Aramak

İzlenimler

Metroda Ayakta

Duyarlılık sahibi olmak çoğunlukla iyidir. Toplum halinde yaşıyoruz ve birbirimizle münasebetlerimizi düzenleyen bazı kurallar var. Bu kuralların ihlâl edildiğine şahit olduğumuzda, olan bitene müdahale etme isteği uyanıyor içimizde. Böylece bazı şeylerin güzelleşeceğini düşünüyoruz. Zaten olması gereken de bu. 

Bir Müslümanın yanlış giden bir şeyler gördüğünde eliyle veya diliyle düzeltmesi elzem. Buna da gücümüz yetmiyorsa kalple buğzetmekle emrolunduk. 

Fakat bazı zamanlarda yanlış gördüğümüz şeyleri düzeltme arzumuz işleri daha kötü bir hale getirebiliyor. ‘Neden böyle oldu, ben olması gerekeni yaptım’ diye kendimizi sorguladığımızda, derinlerde saklı niyetimizi gözden kaçırıyoruz. 

Bazen nefsimiz niyetimizi ifsad edip çıkarına alet ediyor, biz de o hayırlı işi yaparken hayra vesile olsun diye değil de nefsimiz rahat etsin diye yaptığımızı fark etmiyoruz bile. Tabii içinde bulunduğumuz hali anlamamız için biraz zaman geçmesi, biraz da yaşananlar üzerine akl-ı selimle düşünmek gerekiyor. 

Zaman geçip kendimizi yokladığımızda çok da iyi niyetli olmadığımızı, kendimize dair bazı içten pazarlıklar neticesinde harekete geçtiğimizi anlıyoruz ama iş işten geçmiş oluyor. İşte böyle, iyi niyet olmayınca, doğru olsa bile, eylem sonucu ifsad edebiliyor.

== Görev 1 ==
"Metroda Ayakta" yazısında "Bazen nefsimiz niyetimizi" sözleriyle başlayan paragrafı, temel bilgilerini koruyarak daha kısa biçimde yeniden yazınız.
== Görev 2 ==
"Metroda Ayakta" yazısına göre, yanlış görülen bir şeyi düzeltme isteği işleri neden daha kötü bir hâle getirebilir? Bir ile üç cümle arasında açıklayınız.
== Görev 3 ==
"Metroda Ayakta" yazısını kaldığı yerden sürdürünüz.

== Veri Kayıtları ==

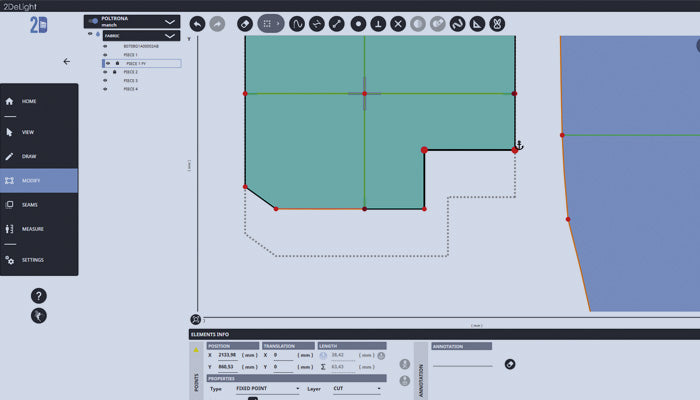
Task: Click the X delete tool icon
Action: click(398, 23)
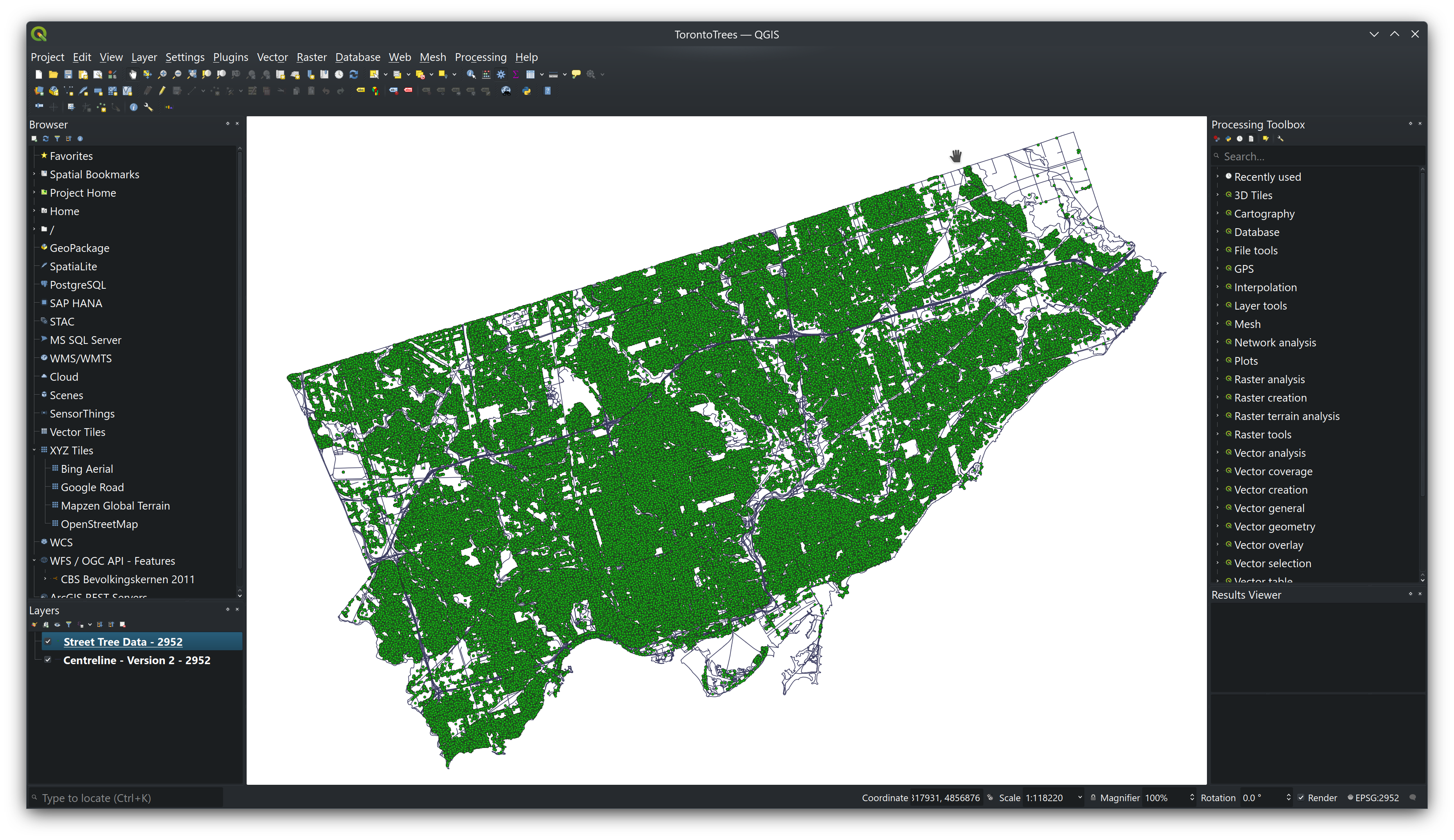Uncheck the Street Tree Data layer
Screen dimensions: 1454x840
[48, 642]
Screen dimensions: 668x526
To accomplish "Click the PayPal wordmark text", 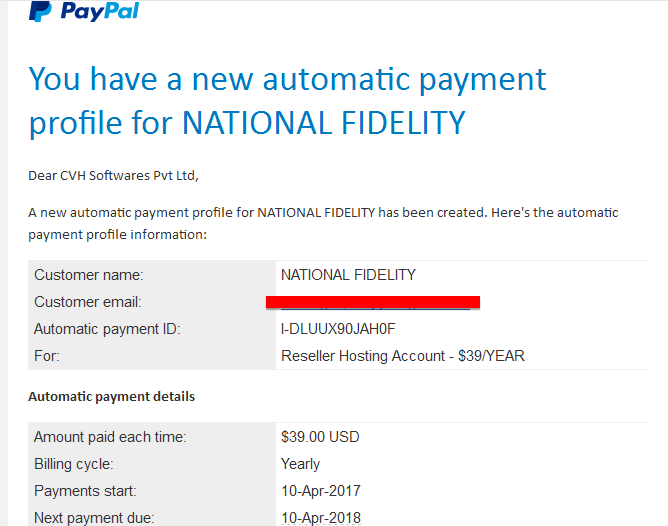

== Görev Yanıtı 1 ==
Nefsimiz bazen niyetimizi bozup kendi çıkarına kullanır. Bu yüzden hayırlı bir işi hayra vesile olsun diye değil, nefsimiz rahat etsin diye yaptığımızı fark etmeyiz. Bu hâli anlamak için biraz zaman geçmesi ve yaşananlar üzerine akl-ı selimle düşünmek gerekir.

== Görev Yanıtı 2 ==
Yazıya göre nefis niyeti ifsad edip kendi çıkarına alet edebilir. Bu durumda iyi niyetle değil, kendimizle yaptığımız içten pazarlıklar sonucunda harekete geçeriz. İyi niyet olmadığında eylem doğru olsa bile sonucu ifsad edebilir.

== Görev Yanıtı 3 ==
Geçenlerde ben böyle bir olayın kahramanı oldum. Kalabalık bir metroda genç birinin yaşlı bir yolcuya yer vermediğini görünce, kulaklığını takmış, telefonundan bir şeyler izleyen genci uyardım. Genç kalkıp ihtiyara yer verdi ama “o kadar insanın içinde kaldıracak beni mi buldun” diye bana da demediğini bırakmadı. 

Tabii hayli kızdım bu gence. Yaşlı insanlara hürmet, birbirimize saygı derken birçok erdem aklımdan geçip gitti. Bana göre ihtiyar bir insana yer vermediği için bunca laf kalabalığı yapan birinin saygıdan nasibi yoktu. Olsaydı nezaketle yerini verir, bana da kendisini uyardığım için teşekkür bile ederdi. Ama öyle olmadı. Bana öfkesini, ihtiyar kadına ise yerini verdi. 

Aradan zaman geçince kendi kendime düşündüm. Acaba rahatsız olduğu yer vermek değil de başka bir şey olabilir miydi? Bunu tabii ki bilemem ama ben kendimi yokladığımda itiraf edeyim, kusurumu fark ettim. Onu uyarmam çok da iyi niyetli değildi.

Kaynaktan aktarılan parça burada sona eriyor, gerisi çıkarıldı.